Reputation: 53
Currently I have a query that looks at the table and returns the newest row, reads that row and sets the string to the value in the chosen column index.
At the moment I have 9 columns so I have end up making 9 methods for returning each column just to return a string and set it to each individual textview.
Do I make a cursor to return the row and then set the column index when I am setting the textviews. Something like
cursor.getString(1)
This is my current query
public String getName() {
// TODO Auto-generated method stub
String[] columns = new String[] { KEY_ROWID, KEY_NAME, KEY_COLUMN2,
KEY_COLUMN3, KEY_COLUMN4, KEY_COLUMN5, KEY_COLUMN6, KEY_COLUMN7, KEY_COLUMN8 };
Cursor c = mDb.query(true, DATABASE_TABLE, columns, null, null, null,
null, "_id DESC", "1");
if (c != null) {
c.moveToFirst();
String name = c.getString(1);
return name;
}
return null;
}
Upvotes: 0
Views: 369
Reputation: 5022
You could easily change getName()
to something field-agnostic, such as:
public String getField(String fieldName) {
...
String s = cursor.getString(cursor.getColumnIndexOrThrow(fieldName));
}
And use it like:
String s = mDb.getField(mDb.KEY_NAME);
A problem with this approach is that you can't use getString()

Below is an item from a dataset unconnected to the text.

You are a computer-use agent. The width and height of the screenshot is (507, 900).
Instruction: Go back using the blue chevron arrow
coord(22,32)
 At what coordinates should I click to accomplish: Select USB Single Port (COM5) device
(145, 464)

for a numerical column, so you wind up with multiple methods for each datatype supported in your table. A way to tackle this is to look into the cursor's getType()
method or just return a complete data structure from your database access methods. Say you have:
DB Column Field Type
FOO varchar
BAR integer
BAZ varchar
If you define a class, say, MyRowMapper you can do something like this:
public MyRowMapper getRow(String... queryParameters) {
//query table based on queryParameters
MyRowMapper mapper = null;
if (cursor.moveToFirst()) {
String foo = cursor.getString(cursor.getColumnIndexOrThrow("FOO"));
Integer bar = cursor.getInteger(cursor.getColumnIndexOrThrow("BAR"));
String baz = cursor.getString(cursor.getColumnIndexOrThrow("BAZ"));
mapper = new MyRowMapper(foo, bar, baz);
}
cursor.close(); // NEVER FORGET TO CLOSE YOUR CURSOR!
return mapper;
}
This is just abstract mailercode, so take the syntaxt with a grain of salt. But hopefully you get the idea.